To begin, many of our test applications free most of the memory that they allocate, yet never overwrite much of the memory that they free. For example, the Mozilla workload allocates 135 MB of heap, writes 96 MB of it, frees about 94 MB of the data it wrote, yet 14 MB of that freed data is never overwritten.
There are several explanations for this phenomenon. For one, programs occasionally free data at or near the end of their execution. Second, sometimes one phase of execution in a program needs more memory than later phases, so that, once freed, there is no need to reuse memory during the run. Third, allocator fragmentation can artificially prevent memory reuse (see 3.2 for an example).
Our data shows that holes, that is, data that is reallocated but never overwritten, are also important. Many programs allocate much more memory than they use, as shown most extremely in our workloads by Python, which allocated 120 MB more memory than it used, and Apache, which allocated over 11 times the memory it used. This behavior can often result in the lifetime of a block of memory extending long past its time of reallocation.
The natural lifetime of data also varies greatly. In every one of our test cases, the natural lifetime has a higher standard deviation than either the ideal or secure deallocation lifetime. In the xterm experiment, for example, the standard deviation of the natural lifetime was over 20 times that of the secure deallocation lifetime.
Our experiments show that an appreciable percentage of freed heap data persists for the entire lifetime of a program. In our Mozilla experiment, up to 15% of all freed (and written to) data was never overwritten during the course of its execution. Even in programs where this was not an appreciable percentage, non-overwritten data still amounted to several hundred kilobytes or even megabytes of data.
We have noted that relying on overwrite (natural lifetime) to limit the life of heap data is a poor choice, often leaving data in memory long after its last use and providing widely varying lifetimes.
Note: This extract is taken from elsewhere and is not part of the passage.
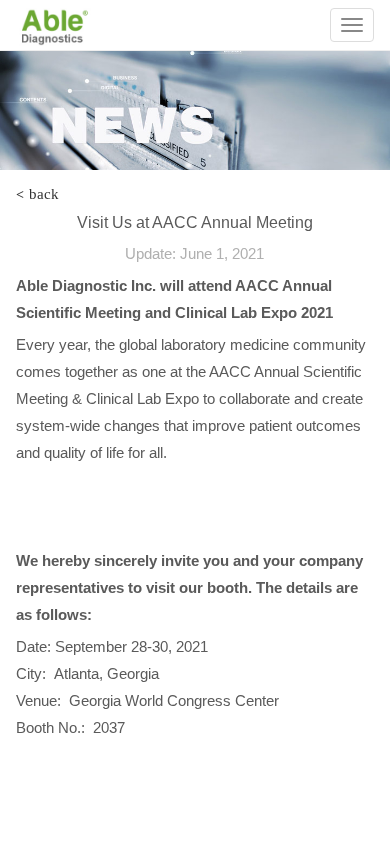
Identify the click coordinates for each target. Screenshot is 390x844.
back (37, 194)
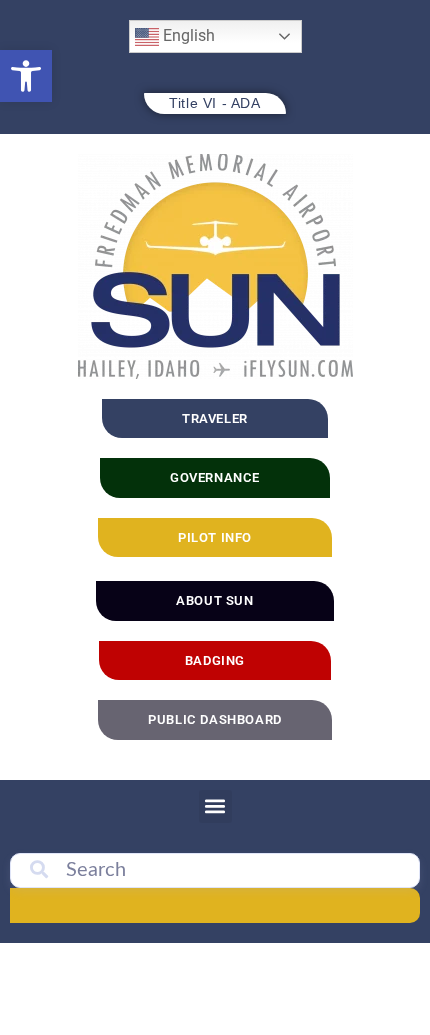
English (187, 35)
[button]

In contrast, secure deallocation very consistently clears data almost immediately after its last use, i.e. it very closely approximates ideal lifetime.
Comparing the Written and Written & Freed columns in Table 1, we can see that most programs free most of the data that they use. Comparing Ideal Lifetime to Secure Deallocation Lifetime, we can also see that most do so promptly, within about a second of the end of the ideal lifetime. In the same cases, the variability of the ideal and secure deallocation lifetimes are similar.
Perhaps surprisingly, sluggish performance is not a common issue in secure heap deallocation. Our Python experiment allocated the most heap memory of any of the experiments, 352 MB. If all this memory is freed and zeroed at 600 MB/s, the slowest zeroing rate we observed (see section 7.1), it would take just over half a second, an insignificant penalty for a 46-minute experiment.
Table 1 reveals that GUI programs often delay deallocation longer than other programs, resulting in a much greater secure deallocation lifetime than others.
One reason for this is that GUI programs generally use data for a short period of time while rendering a page of output, and then wait while the user digests the information. During this period of digestion, the GUI program must retain the data it used to render the page in case the window manager decides the application should refresh its contents, or if the user scrolls the page.
Consequently, the in-use period for data is generally quite small, only as much to render the page, but the deallocation period is quite large because data is only deallocated when, e.g., the user moves on to another webpage. Even afterward, the data may be retained because, for user-friendliness, GUI programs often allow users to backtrack, e.g. via a ``back'' button.
Programmers and system designers seem to scoff at the idea of adding secure deallocation to their systems, supposing the overheads to be unacceptable. However, these fears are largely unfounded.
Data that are in cache and properly aligned can be zeroed rapidly, as we will show. In fact, applications seldom allocate and free enough data to make any appreciable change to their running time.
In this section we show that with careful implementation, zeroing can generally be done with nominal overhead. We show experimentally that user level clearing can be achieved with minimal impact on a wide range of applications. And similarly, that kernel clearing can be performed without significantly impacting either CPU or I/O intensive application performance.
All experiments were run on an x86 Linux platform with 1 GB of memory and a 2.40 GHz Pentium 4.
All the allocators on our system dole out blocks of data aligned to at least 4-byte boundaries. malloc by default aligns blocks to 8-byte boundaries. Also by default, GCC aligns stack frames on 16-byte boundaries. Given common application allocation patterns, most heap and stack data freed and reallocated are recently used, and thus also likely in cache.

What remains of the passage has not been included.